Malicious sniffing systems detection platform

Among various types of attacks on an Ethernet network, a "sniffing attack" is probably one of the most difficult attacks to handle. Sniffers are programs that allow a host to capture any packets in an Ethernet network, by putting the host's network interface card (NIC) into the promiscuous mode. When a host's NIC is in the normal mode, it captures only the packets sent to the host. Since many basic services, such as FTP and SMTP, send passwords and data in clear text in the packets, Sniffers can be used by hackers to capture passwords and confidential data. This paper presents the design and implementation of two different techniques which can be used to detect any host running a sniffer on an Ethernet network.

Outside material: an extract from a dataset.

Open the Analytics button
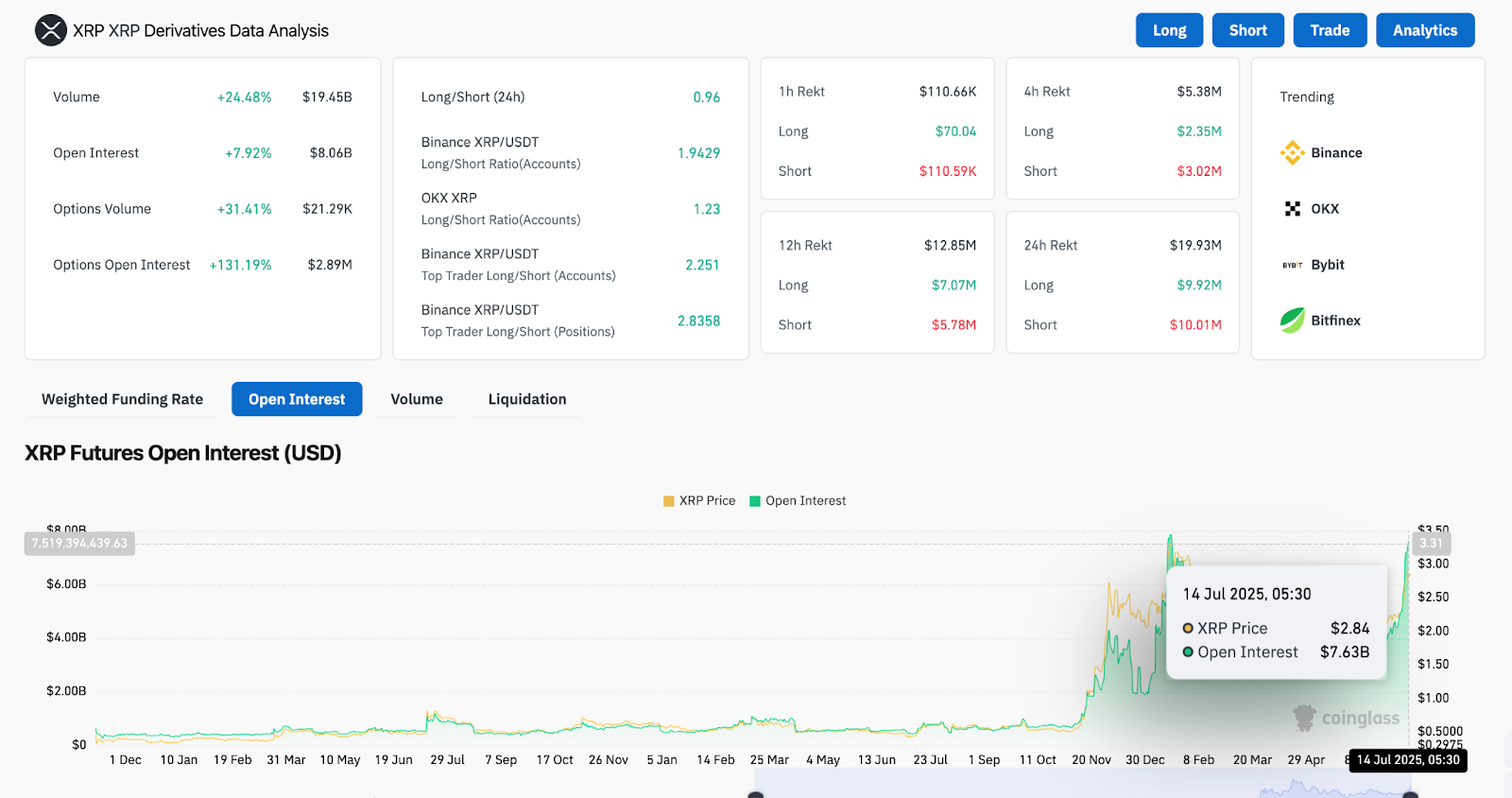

The first technique, ARP (address resolution protocol) detection, attempts first to send trap ARP request packets with fake hardware addresses, to a suspicious host. Then, based on the generated responses (ARP reply packets) and the operating system (OS) of the suspicious host, a decision is made on whether or not the suspicious host is running a sniffer. The second technique, RTT detection, uses the measurement of the RTT (round-trip time) of ICMP packets sent to suspicious hosts. Then, using a statistical model (the z-statistics) a probabilistic decision is made. The two techniques are implemented in two tools that automatically give system administrator a helping hand regarding the detection of sniffers on an Ethernet network. Related and future works are discussed.